### What you are asked to do
Reproduce the listing below, swapping every "Screen dimensions" for "Screen size" and leaving everything else unchanged.

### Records
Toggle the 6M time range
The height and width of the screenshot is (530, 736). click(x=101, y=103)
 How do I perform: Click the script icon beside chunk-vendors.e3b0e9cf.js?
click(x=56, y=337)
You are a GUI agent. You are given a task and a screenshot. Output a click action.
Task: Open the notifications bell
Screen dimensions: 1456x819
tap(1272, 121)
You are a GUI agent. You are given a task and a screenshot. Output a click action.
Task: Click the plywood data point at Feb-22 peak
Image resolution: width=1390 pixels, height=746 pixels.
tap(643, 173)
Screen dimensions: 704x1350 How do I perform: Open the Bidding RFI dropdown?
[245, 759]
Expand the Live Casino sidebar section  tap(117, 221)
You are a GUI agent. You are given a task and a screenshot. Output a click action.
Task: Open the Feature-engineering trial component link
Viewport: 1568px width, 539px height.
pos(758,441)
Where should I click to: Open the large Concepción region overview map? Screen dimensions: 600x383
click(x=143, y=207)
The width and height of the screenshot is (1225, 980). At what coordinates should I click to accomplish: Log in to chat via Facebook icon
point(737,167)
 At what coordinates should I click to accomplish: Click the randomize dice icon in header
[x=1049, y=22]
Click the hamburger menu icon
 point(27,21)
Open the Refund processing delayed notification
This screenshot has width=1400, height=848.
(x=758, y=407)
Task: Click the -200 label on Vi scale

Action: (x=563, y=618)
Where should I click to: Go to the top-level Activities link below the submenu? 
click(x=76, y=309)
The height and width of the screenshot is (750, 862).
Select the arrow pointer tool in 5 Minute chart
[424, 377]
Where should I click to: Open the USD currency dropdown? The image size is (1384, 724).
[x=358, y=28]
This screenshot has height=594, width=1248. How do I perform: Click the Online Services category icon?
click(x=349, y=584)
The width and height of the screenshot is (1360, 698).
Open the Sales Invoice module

### Correct response
Toggle the 6M time range
The height and width of the screenshot is (530, 736). click(x=101, y=103)
 How do I perform: Click the script icon beside chunk-vendors.e3b0e9cf.js?
click(x=56, y=337)
You are a GUI agent. You are given a task and a screenshot. Output a click action.
Task: Open the notifications bell
Screen size: 1456x819
tap(1272, 121)
You are a GUI agent. You are given a task and a screenshot. Output a click action.
Task: Click the plywood data point at Feb-22 peak
Image resolution: width=1390 pixels, height=746 pixels.
tap(643, 173)
Screen size: 704x1350 How do I perform: Open the Bidding RFI dropdown?
[245, 759]
Expand the Live Casino sidebar section  tap(117, 221)
You are a GUI agent. You are given a task and a screenshot. Output a click action.
Task: Open the Feature-engineering trial component link
Viewport: 1568px width, 539px height.
pos(758,441)
Where should I click to: Open the large Concepción region overview map? Screen size: 600x383
click(x=143, y=207)
The width and height of the screenshot is (1225, 980). At what coordinates should I click to accomplish: Log in to chat via Facebook icon
point(737,167)
 At what coordinates should I click to accomplish: Click the randomize dice icon in header
[x=1049, y=22]
Click the hamburger menu icon
 point(27,21)
Open the Refund processing delayed notification
This screenshot has width=1400, height=848.
(x=758, y=407)
Task: Click the -200 label on Vi scale

Action: (x=563, y=618)
Where should I click to: Go to the top-level Activities link below the submenu? 
click(x=76, y=309)
The height and width of the screenshot is (750, 862).
Select the arrow pointer tool in 5 Minute chart
[424, 377]
Where should I click to: Open the USD currency dropdown? The image size is (1384, 724).
[x=358, y=28]
This screenshot has height=594, width=1248. How do I perform: Click the Online Services category icon?
click(x=349, y=584)
The width and height of the screenshot is (1360, 698).
Open the Sales Invoice module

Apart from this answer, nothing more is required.